> **Opdracht 1**:
Welke grieven van Lime slagen volgens de uitspraak over Lime gedeeltelijk?
> **Opdracht 2**:
Schrijf uit de uitspraak over Lime letterlijk het stuk over van "De slotsom is" tot en met "verzochte wordt afgewezen.".
> **Opdracht 3**:
Geef voor elk van de volgende beweringen aan of ze klopt met de uitspraak over Lime. Antwoord telkens met ja of nee en citeer de woorden uit de uitspraak die de doorslag geven.
(a) Lime wordt veroordeeld in de kosten van het incident.
(b) Het subsidiair verzoek van Lime wordt afgewezen.
(c) Lime vroeg al in eerste aanleg om een verklaring voor recht over de opzegging.

> **Aangeleverde tekst**:
----

Daarnaast heeft Lime in hoger beroep voor het eerst verzocht om een verklaring voor recht dat Lime de arbeidsovereenkomst rechtsgeldig heeft opgezegd en de einddatum van de arbeidsovereenkomst is gelegen op 1 november 2020 alsmede veroordeling van [geïntimeerde] tot terugbetaling van het aan hem vanaf december 2020 betaalde loon, met wettelijke verhoging en wettelijke rente. Uit hetgeen het hof hiervoor heeft overwogen, volgt dat deze verzoeken moeten worden afgewezen.
Tot slot
Met grief V komt Lime op tegen de proceskostenveroordeling in eerste aanleg. Deze grief faalt omdat [geïntimeerde] niet als de in het ongelijk gestelde partij is aan te merken.
De slotsom is dat de grieven I en IV van Lime gedeeltelijk slagen en dat de grieven voor het overige falen. De bestreden beschikking zal gedeeltelijk worden vernietigd en, opnieuw rechtdoende, zal worden beslist als hierna te melden. Voor het overige zal de beschikking worden bekrachtigd. Het subsidiair verzoek van Lime te bepalen dat de arbeidsovereenkomst zal eindigen met ingang van de datum van deze beschikking zal worden toegewezen. Voor het overige zullen de in hoger beroep gewijzigde verzoeken van Lime worden afgewezen. Het hof zal Lime veroordelen in de kosten van het incident en de proceskosten van het hoger beroep compenseren omdat partijen over en weer in het ongelijk zijn gesteld. Het meer of anders verzochte wordt afgewezen.

----

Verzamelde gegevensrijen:

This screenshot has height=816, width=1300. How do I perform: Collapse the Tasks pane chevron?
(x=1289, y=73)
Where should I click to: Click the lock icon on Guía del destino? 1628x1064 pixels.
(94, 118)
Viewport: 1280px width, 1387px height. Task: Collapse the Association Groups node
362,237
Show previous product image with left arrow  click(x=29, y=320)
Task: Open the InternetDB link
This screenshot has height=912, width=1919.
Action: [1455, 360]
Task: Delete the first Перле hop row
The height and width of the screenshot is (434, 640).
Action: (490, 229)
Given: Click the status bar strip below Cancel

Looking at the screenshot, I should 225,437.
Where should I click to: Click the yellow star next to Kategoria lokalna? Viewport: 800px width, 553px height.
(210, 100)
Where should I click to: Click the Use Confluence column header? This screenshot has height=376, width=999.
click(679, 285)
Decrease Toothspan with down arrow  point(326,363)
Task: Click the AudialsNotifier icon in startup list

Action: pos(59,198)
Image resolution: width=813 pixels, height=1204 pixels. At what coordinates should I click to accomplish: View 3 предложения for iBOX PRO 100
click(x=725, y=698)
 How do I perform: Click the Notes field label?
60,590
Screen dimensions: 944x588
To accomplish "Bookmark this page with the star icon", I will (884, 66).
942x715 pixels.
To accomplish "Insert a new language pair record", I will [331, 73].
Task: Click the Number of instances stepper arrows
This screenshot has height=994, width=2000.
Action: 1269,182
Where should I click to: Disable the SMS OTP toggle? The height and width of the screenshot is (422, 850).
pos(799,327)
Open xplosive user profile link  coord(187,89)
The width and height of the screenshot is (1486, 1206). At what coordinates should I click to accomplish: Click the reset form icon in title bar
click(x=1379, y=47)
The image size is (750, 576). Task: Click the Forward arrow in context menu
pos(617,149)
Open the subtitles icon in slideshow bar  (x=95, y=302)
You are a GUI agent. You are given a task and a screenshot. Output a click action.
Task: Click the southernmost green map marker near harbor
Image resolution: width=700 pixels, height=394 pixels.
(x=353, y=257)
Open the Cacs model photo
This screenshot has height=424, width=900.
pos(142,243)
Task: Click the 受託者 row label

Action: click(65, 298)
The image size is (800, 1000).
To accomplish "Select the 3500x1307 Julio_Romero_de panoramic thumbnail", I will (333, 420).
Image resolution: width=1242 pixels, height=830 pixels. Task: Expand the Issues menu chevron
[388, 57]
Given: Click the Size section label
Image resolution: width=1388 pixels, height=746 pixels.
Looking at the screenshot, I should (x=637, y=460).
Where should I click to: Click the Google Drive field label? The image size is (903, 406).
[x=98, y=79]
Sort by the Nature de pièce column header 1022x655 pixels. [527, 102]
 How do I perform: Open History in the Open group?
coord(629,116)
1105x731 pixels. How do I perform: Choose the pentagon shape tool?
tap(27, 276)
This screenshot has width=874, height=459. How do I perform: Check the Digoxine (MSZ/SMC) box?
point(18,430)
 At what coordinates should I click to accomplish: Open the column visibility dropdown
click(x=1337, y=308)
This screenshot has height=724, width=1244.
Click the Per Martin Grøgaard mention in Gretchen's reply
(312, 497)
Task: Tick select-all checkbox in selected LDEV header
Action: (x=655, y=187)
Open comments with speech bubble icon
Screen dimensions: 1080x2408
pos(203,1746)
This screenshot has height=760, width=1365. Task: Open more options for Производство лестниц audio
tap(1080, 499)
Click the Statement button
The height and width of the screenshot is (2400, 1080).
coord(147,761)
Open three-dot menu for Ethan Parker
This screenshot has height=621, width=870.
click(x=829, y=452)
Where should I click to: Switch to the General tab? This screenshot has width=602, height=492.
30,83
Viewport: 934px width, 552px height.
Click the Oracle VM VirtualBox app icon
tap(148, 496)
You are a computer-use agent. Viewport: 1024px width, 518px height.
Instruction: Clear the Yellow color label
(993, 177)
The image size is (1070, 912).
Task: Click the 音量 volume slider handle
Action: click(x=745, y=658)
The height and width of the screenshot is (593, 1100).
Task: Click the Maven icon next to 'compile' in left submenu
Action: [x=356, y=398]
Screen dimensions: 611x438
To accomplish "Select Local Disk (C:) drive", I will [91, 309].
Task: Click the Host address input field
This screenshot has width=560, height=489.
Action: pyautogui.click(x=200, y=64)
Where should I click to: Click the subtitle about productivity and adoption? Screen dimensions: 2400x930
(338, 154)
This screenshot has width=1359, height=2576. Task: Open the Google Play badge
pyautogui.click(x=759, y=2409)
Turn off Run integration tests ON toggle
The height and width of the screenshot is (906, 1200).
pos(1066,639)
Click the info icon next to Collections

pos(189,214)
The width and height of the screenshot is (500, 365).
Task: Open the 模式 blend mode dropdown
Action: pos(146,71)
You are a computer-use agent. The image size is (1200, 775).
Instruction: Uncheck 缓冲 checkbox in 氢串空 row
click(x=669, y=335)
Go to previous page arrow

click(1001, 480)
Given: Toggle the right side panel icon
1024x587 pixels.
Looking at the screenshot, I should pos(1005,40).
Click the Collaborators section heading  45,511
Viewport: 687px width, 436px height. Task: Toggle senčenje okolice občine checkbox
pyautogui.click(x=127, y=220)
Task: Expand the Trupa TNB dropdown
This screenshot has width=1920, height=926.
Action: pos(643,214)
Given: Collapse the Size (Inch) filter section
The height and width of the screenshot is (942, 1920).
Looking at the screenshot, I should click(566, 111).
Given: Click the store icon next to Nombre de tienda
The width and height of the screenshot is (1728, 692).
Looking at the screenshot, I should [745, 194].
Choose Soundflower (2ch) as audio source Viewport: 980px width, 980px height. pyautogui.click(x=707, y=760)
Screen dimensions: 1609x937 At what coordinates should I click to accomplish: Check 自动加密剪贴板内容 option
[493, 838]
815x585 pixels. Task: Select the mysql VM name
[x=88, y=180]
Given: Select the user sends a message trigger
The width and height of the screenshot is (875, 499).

----

> **Resultaat 1**:
De grieven I en IV.

> **Resultaat 2**:
De slotsom is dat de grieven I en IV van Lime gedeeltelijk slagen en dat de grieven voor het overige falen. De bestreden beschikking zal gedeeltelijk worden vernietigd en, opnieuw rechtdoende, zal worden beslist als hierna te melden. Voor het overige zal de beschikking worden bekrachtigd. Het subsidiair verzoek van Lime te bepalen dat de arbeidsovereenkomst zal eindigen met ingang van de datum van deze beschikking zal worden toegewezen. Voor het overige zullen de in hoger beroep gewijzigde verzoeken van Lime worden afgewezen. Het hof zal Lime veroordelen in de kosten van het incident en de proceskosten van het hoger beroep compenseren omdat partijen over en weer in het ongelijk zijn gesteld. Het meer of anders verzochte wordt afgewezen.

> **Resultaat 3**:
(a) Ja: "Het hof zal Lime veroordelen in de kosten van het incident"
(b) Nee: "Het subsidiair verzoek van Lime te bepalen dat de arbeidsovereenkomst zal eindigen met ingang van de datum van deze beschikking zal worden toegewezen."
(c) Nee: "Daarnaast heeft Lime in hoger beroep voor het eerst verzocht om een verklaring voor recht"